(Entries on target coordinates)

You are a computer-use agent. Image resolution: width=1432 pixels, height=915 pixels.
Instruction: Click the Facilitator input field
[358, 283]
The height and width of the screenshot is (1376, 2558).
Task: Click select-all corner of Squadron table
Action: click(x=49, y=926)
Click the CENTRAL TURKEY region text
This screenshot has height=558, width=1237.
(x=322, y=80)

Aim of the task: Copy out every one of the items above word for word, keeping each on its own line.

Answer:
You are a computer-use agent. Image resolution: width=1432 pixels, height=915 pixels.
Instruction: Click the Facilitator input field
[358, 283]
The height and width of the screenshot is (1376, 2558).
Task: Click select-all corner of Squadron table
Action: click(x=49, y=926)
Click the CENTRAL TURKEY region text
This screenshot has height=558, width=1237.
(x=322, y=80)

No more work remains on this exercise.